The matter was heard by Justices Hemant Gupta and Sudhansu Dhulia, who took a stern view of the petitioners’ request for adjournment of the matter, stating:
"We will not permit forum shopping. You wanted urgent listing and now you want hearing adjourned. We will not allow this.”
Meanwhile, Solicitor General of India Tushar Mehta chimed in: “I have the number of times they sought mentioning, at least six.”
But the counsel for the petitioners pointed out that they had sought an urgent hearing during all those other times because exams in the state were starting then (and hijab-wearing girls in Karnataka were being expected to choose between wearing the hijab or writing exams).
In March this year, the Karnataka High Court upheld the state government's ban on Muslim students wearing hijabs in schools and colleges. The ban was packaged as a general rule on following uniforms without wearing religious garb.
The female students had protested the hijab ban, first imposed by individual institutions and then through a government order, and had said that it was a component of their essential religious practice.
They also said that their freedom to dress that way was constitutionally validated as freedom of conscience and that such bans on their religious attire were hostile discrimination.
What Had the High Court Said?
The Karnataka High Court, however, decided it was "of the considered opinion that wearing of hijab by Muslim women does not form a part of essential religious practice in Islamic faith..."

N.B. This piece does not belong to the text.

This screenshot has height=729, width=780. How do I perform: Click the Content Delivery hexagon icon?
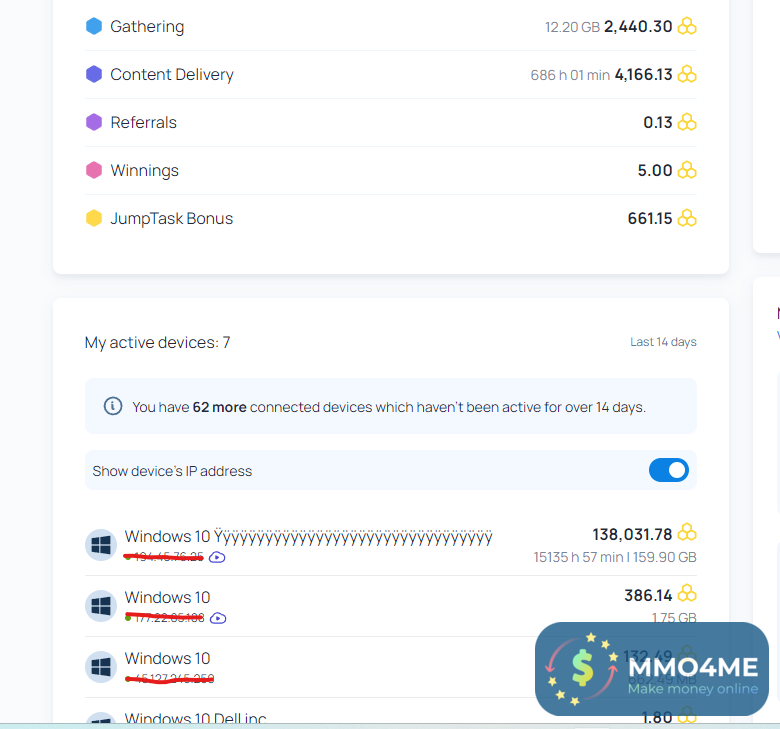pyautogui.click(x=94, y=75)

"The prescription of school uniform is only a reasonable restriction that is constitutionally permissible which the students cannot object to," the court said.
The Petitions That Followed
Immediately after the ruling, a series of petitions were filed in the Supreme Court challenging the Karnataka High Court order, but the apex court decided it did not need to hear them on an urgent basis.
The matter was finally heard on 29 August, when the court issued notice, expressed disapproval of lawyers’ request for adjournment, and listed the matter for further hearing on Monday, 5 September.